The innovative new body has already promised to make more than £1.5 billion available for small to medium-sized companies in 2011. But despite the hype, commentators and industry are already divided about how well the equity system, backed by the high street banks, will work and what it can realistically achieve.

What is the Business Growth Fund?

So what exactly is it and how will it work? Why might it be so important for kick-starting expansion for businesses and the economy as a whole? And why are critics urging caution?

The idea of a bank-sponsored BGF was first raised last year, by then Chancellor, Alastair Darling, in response to the general downturn in lending. With net lending down six per cent in the last 12 months, he hoped making funds available in this way would stimulate future growth – and have a lasting, positive effect on the economy.

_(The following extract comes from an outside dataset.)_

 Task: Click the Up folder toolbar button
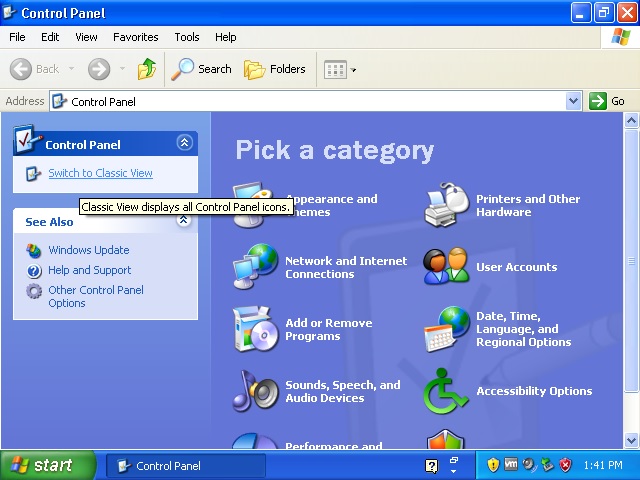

Darling proposed working with the major high street banks to establish an investment fund for small and medium-sized businesses to tap into. Signing up Lloyds, Santander and Clydesdale, Darling created a £200 million resource that aimed to reach £500 million of capital. Other banks were less keen to get involved – saying that civil servants’ preference for distributing monies to existing venture capital firms would not build capacity in the market.

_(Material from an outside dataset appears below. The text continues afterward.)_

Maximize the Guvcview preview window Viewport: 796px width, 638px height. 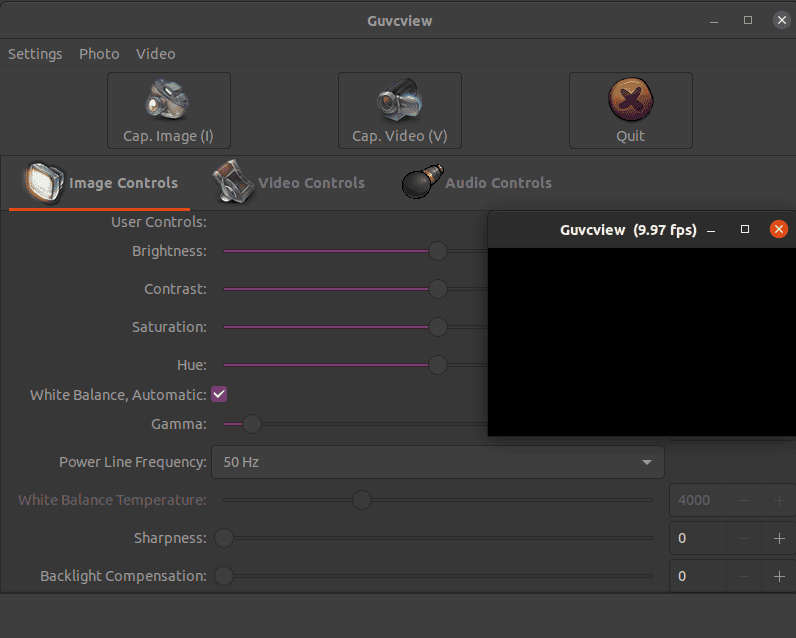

Then in July, while coming under political pressure to increase business lending from the new Coalition Government, the major banks took on the project for themselves.

What’s the thinking behind it?

Explaining the thinking behind it Chancellor, George Osborne, and Business Secretary, Vince Cable explained: “This government has always insisted that banks need to increase lending to our essential small businesses, in order to support economic growth, while also restoring customer trust.”

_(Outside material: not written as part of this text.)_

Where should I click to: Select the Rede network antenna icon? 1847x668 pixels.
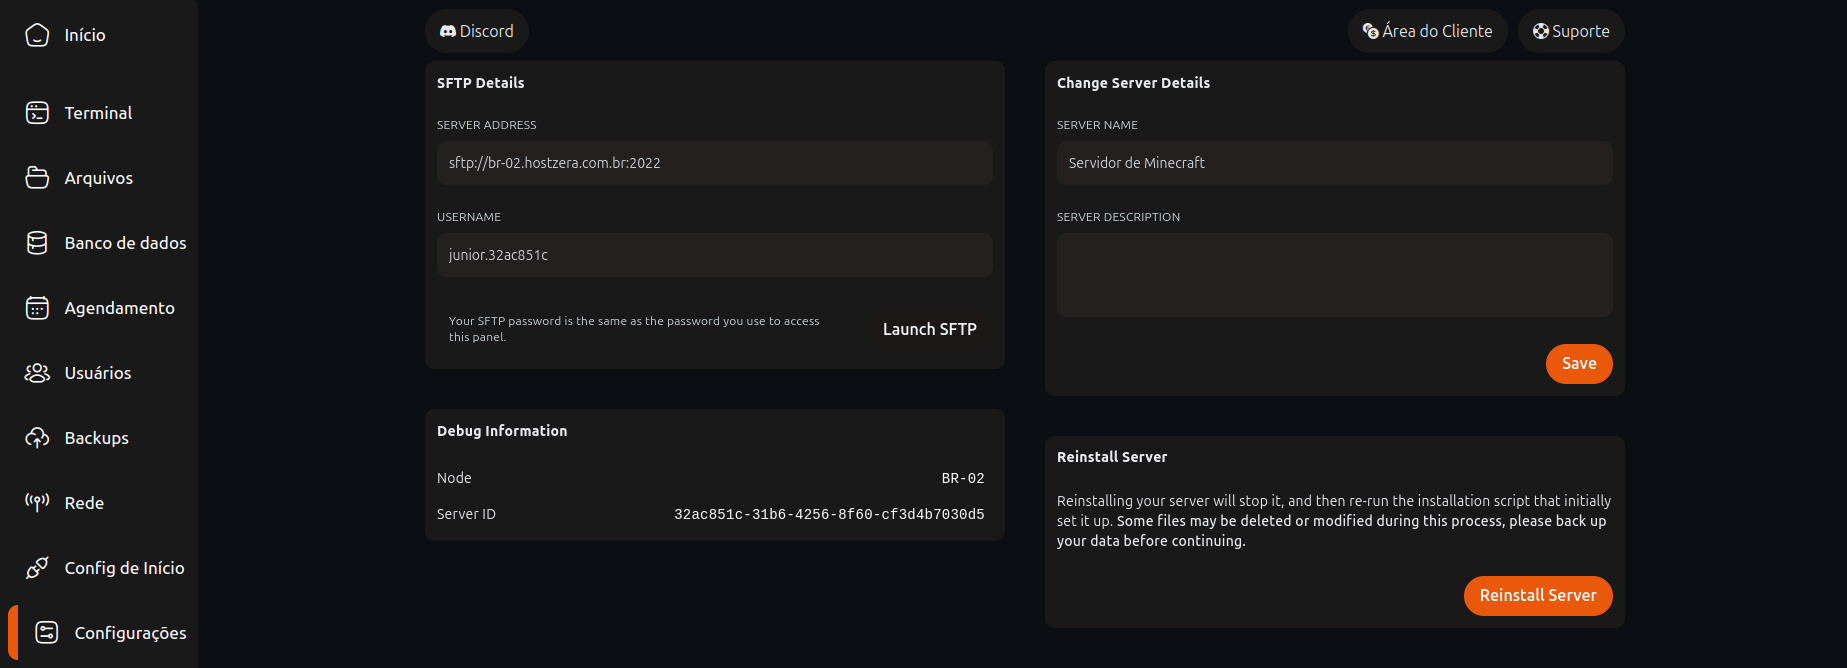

So, which banks have signed up?

The new fund, backed by Barclays, HSBC, Lloyds, Royal Bank of Scotland, Santander and Standard Chartered, aims to invest in individual companies with a turnover of between £10 million and £100 million, in return for an equity stake of at least ten per cent.

Managed by an independent investment company based in London and a range of regional offices, banks will put £350 million into the pot over the next two years – spreading the rest of the total £1.5 billion contribution between now and 2020.

As Fund Chairman and Barclays Chief Executive, John Varley, explains: “As banks we have an obligation to help the UK economy return to growth. The private sector will play a key role in the recovery and it’s our job to help viable firms to be successful.”

What can the fund achieve?

But Angela Knight, chief executive of the British Bankers Association, says and her members are still cautious about how much the fund can achieve – and says its scope could be limited.

“The anticipation at the moment is it will do about 75 companies a year, a bit like where 3i (an international investment company) used to be when it was in this sector,” she explained. “That figure will also depend on what businesses want and we are hopeful that others will come in and commit to the fund.”

The BBC’s Business Editor, Robert Peston, agrees – urging a seasoned, measured view of what the BGF can hope to achieve.

“It is important not to get too carried away,” he says. “I calculate that it will be able to provide risk capital to around 250 middling companies over a number of years (based on the banks’ assertion that they’ll provide £1.5 billion of equity finance in individual lumps of between £2m and £10m).

“That will be seen as a useful contribution to the growth potential of a segment of the economy that has typically found it hard to raise capital. But it won’t be transformative.”

It may not be the cure-all solution that the Coalition originally hoped for but with such a large amount to invest, the BGF’s contribution will at the very least represent step in the right direction.